Work item
What is the number of lines in this listing that include the string "chart"? Answer with that number by itself.

Dataset extract
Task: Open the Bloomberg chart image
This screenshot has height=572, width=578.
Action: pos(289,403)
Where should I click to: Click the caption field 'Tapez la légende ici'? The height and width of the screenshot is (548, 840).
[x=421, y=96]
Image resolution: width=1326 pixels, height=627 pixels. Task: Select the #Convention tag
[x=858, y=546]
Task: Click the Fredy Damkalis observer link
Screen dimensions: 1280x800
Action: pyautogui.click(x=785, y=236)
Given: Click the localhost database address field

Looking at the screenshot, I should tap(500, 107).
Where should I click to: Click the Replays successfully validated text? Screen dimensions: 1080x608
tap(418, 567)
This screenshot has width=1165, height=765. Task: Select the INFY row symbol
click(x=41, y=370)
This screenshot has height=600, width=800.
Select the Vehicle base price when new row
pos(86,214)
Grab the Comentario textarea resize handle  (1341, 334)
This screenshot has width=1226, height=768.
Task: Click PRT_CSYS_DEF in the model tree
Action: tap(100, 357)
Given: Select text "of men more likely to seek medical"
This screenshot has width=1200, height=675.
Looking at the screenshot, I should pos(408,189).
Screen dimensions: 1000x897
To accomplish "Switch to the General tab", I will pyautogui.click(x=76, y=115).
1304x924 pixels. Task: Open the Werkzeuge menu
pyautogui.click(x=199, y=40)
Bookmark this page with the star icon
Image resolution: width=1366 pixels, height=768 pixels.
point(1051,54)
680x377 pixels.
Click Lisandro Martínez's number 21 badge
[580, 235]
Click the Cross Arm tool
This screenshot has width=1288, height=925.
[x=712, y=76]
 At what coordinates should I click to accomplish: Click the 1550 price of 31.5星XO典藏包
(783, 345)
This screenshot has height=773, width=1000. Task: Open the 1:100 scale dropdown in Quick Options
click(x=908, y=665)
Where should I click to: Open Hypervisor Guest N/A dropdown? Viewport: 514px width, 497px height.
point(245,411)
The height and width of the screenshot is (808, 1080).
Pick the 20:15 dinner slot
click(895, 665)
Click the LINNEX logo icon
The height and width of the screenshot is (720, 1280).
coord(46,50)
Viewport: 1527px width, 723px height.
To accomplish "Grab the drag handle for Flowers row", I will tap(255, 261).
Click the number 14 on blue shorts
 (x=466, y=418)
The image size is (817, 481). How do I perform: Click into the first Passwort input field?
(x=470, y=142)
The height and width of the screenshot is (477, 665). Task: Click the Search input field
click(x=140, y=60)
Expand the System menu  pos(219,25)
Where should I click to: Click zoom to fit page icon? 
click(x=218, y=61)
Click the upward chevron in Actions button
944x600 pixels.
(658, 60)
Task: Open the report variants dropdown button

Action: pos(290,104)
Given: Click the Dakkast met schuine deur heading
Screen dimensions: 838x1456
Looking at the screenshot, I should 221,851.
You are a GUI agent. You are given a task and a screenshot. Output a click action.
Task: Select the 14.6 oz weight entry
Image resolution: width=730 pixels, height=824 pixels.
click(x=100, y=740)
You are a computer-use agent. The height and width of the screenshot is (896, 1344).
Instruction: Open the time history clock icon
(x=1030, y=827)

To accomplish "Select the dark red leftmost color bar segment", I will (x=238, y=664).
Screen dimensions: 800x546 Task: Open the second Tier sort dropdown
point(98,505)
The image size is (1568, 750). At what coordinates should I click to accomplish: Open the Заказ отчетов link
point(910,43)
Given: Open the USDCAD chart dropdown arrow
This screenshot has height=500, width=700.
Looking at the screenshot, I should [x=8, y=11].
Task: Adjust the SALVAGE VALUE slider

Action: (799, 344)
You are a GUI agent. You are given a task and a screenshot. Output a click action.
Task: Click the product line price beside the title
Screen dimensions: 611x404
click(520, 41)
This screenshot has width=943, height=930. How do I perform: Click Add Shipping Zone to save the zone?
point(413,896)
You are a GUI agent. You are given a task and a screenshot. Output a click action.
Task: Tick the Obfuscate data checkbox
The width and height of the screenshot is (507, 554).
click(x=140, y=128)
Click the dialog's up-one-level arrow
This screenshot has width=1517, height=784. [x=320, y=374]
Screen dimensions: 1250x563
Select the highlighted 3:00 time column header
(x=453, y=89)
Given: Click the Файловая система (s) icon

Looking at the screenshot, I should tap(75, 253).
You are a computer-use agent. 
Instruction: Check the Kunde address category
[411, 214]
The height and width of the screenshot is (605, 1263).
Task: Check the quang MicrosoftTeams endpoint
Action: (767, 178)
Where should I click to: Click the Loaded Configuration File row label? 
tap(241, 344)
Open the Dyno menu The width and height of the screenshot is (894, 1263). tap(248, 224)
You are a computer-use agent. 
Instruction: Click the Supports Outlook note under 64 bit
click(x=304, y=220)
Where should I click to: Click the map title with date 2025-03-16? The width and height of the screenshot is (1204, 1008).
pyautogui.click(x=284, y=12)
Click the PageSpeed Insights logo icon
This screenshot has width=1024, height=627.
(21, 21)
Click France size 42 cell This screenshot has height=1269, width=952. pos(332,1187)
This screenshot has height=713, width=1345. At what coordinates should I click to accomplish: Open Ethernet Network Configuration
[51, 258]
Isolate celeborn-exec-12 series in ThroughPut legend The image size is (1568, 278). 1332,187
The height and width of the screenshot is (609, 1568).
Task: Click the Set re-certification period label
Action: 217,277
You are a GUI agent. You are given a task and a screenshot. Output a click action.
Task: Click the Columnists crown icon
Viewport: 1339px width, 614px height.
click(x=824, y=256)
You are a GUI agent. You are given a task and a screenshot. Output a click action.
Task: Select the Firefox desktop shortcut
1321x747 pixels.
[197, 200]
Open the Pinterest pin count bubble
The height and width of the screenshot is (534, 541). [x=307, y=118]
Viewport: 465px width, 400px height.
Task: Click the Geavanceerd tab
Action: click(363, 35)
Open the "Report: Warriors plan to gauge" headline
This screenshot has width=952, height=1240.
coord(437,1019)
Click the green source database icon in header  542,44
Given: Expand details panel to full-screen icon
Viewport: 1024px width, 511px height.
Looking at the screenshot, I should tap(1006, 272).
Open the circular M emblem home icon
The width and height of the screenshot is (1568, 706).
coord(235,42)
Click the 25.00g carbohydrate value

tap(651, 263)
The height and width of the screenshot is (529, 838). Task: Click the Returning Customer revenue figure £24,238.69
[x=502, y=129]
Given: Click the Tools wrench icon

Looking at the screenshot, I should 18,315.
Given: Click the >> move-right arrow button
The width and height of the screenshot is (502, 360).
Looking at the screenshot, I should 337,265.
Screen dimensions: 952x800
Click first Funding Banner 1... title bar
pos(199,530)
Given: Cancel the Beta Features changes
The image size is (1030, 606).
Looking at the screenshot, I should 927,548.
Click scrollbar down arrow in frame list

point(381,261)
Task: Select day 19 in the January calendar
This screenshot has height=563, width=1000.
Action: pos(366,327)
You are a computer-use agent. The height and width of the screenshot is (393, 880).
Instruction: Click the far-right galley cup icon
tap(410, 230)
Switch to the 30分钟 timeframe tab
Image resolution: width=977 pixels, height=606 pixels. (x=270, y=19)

Solution
2